You're like an ass-kicking action movie heroine.
Can I be your goofy sidekick?

We could be like Tango and Cash...

Becki said...

Oh, so THAT'S what I have to do to get a decent driver's license picture...seems like an awful lot of work.

Butrfly4404 said...

So, I got it renewed today...I was an hour late for work trying to make my hair be good and put that one yeah, that's it, on...then when I got the picture done this afternoon, she let me check it and I said "Good enough" because I didn't want to be a pain.

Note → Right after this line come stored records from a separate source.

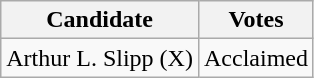
Candidate [100, 20]
Arthur L. Slipp (X) [100, 58]
Acclaimed [256, 58]
Votes [256, 20]
Capture the cell that displays the provided text and extract its [X, Y] central coordinate. 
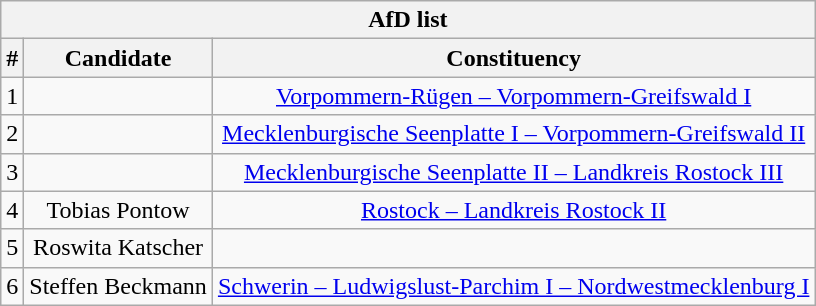
Tobias Pontow [118, 210]
Vorpommern-Rügen – Vorpommern-Greifswald I [514, 96]
# [12, 58]
2 [12, 134]
Mecklenburgische Seenplatte II – Landkreis Rostock III [514, 172]
Mecklenburgische Seenplatte I – Vorpommern-Greifswald II [514, 134]
5 [12, 248]
1 [12, 96]
AfD list [408, 20]
Candidate [118, 58]
Roswita Katscher [118, 248]
6 [12, 286]
Constituency [514, 58]
Rostock – Landkreis Rostock II [514, 210]
Schwerin – Ludwigslust-Parchim I – Nordwestmecklenburg I [514, 286]
3 [12, 172]
4 [12, 210]
Steffen Beckmann [118, 286]
Capture the cell that displays the provided text and extract its (X, Y) central coordinate. 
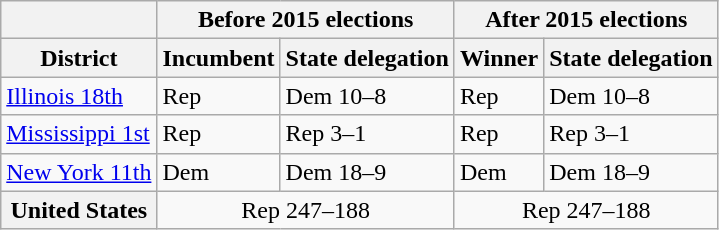
After 2015 elections (586, 20)
Illinois 18th (79, 96)
Winner (498, 58)
Incumbent (218, 58)
District (79, 58)
Mississippi 1st (79, 134)
United States (79, 210)
Before 2015 elections (306, 20)
New York 11th (79, 172)
From the cell containing the given text, extract its center point as (X, Y) coordinate. 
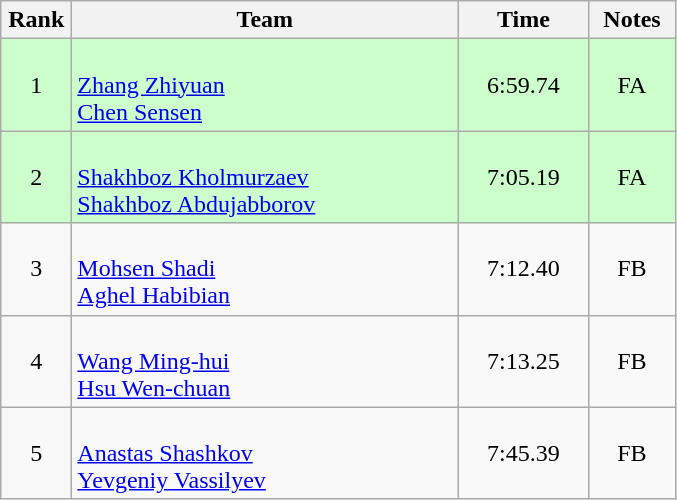
6:59.74 (524, 85)
Notes (632, 20)
Anastas ShashkovYevgeniy Vassilyev (265, 453)
Mohsen ShadiAghel Habibian (265, 269)
7:05.19 (524, 177)
Rank (36, 20)
2 (36, 177)
Wang Ming-huiHsu Wen-chuan (265, 361)
3 (36, 269)
Shakhboz KholmurzaevShakhboz Abdujabborov (265, 177)
Zhang ZhiyuanChen Sensen (265, 85)
5 (36, 453)
Time (524, 20)
1 (36, 85)
7:13.25 (524, 361)
7:12.40 (524, 269)
Team (265, 20)
4 (36, 361)
7:45.39 (524, 453)
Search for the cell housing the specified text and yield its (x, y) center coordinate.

GOOD ENOUGH!? (psst, it wasn't!) Oh, well.

I'm totally starting a contest now for "Best Driver's License Story" seeing how I apparently have all competition whooped! :)

Chesca - I had a good chuckle from your vision today, too!

And WM - you could TOTALLY be my sidekick!! We'd have to think of nerdier names, though.

Trust me, ya'll - it really wasn't worth all the trouble just to have a couple gas station attendents tell me I looked good on my license! hahah Especially the injuries suffered.

moosh in indy. said...

bad. ass.

Anonymous said...

Great story!!!

Good to know break ups can be good some days...

exskindiver said...

so post the new picture and bring it on sistah!
wait, is this a best driver's licence picture or worst picture???
because if its the worst...
i have a constipated one i can show you.

Mona said...

Love the story and that pic is awesome. I had to renew my license during my second trimester and the skank at the DMV didn't believe that my weight was correct. I tried to explain to her that that was the weight I intended to be after I gave birth, but still... she tacked on five pounds.

Virtualsprite said...

Love the story! I can only hope to come close...

Picked a fight with my boyfriend, went to the DMV where they informed me my license had been suspended... for over a year!... so I had to fill out a whole mess of paperwork, pay some fines, pay more money for registration fees, then have my picture taken. Oh, did I mention I was pregnant?

Nah... yours is still better. :-)

Rebecca said...

Popped over from Brillig's blog to congratulate you for winning the perfect post award. Congratulations!!

And for an 'ugly' licence photo - you look pretty bloody gorgeous!!

Jenn in Holland said...

Does everybody lie about their weight on a Driver's License? Inquiring minds want to know.

The look in your eye is to die for! (or to die from depending upon the perspective)

Worker Mommy said...

Whoa, just now reading this.

What an adventure!

You talk about Lindsay being a're looking kinda smokin in that pic yourself there, girl!

Sugar Kane said...

For some reason I thought it would be a good idea to read this as I was trying to talk on the phone. Not a good idea...

That is the best driver's card picture ever! I LOVE this story.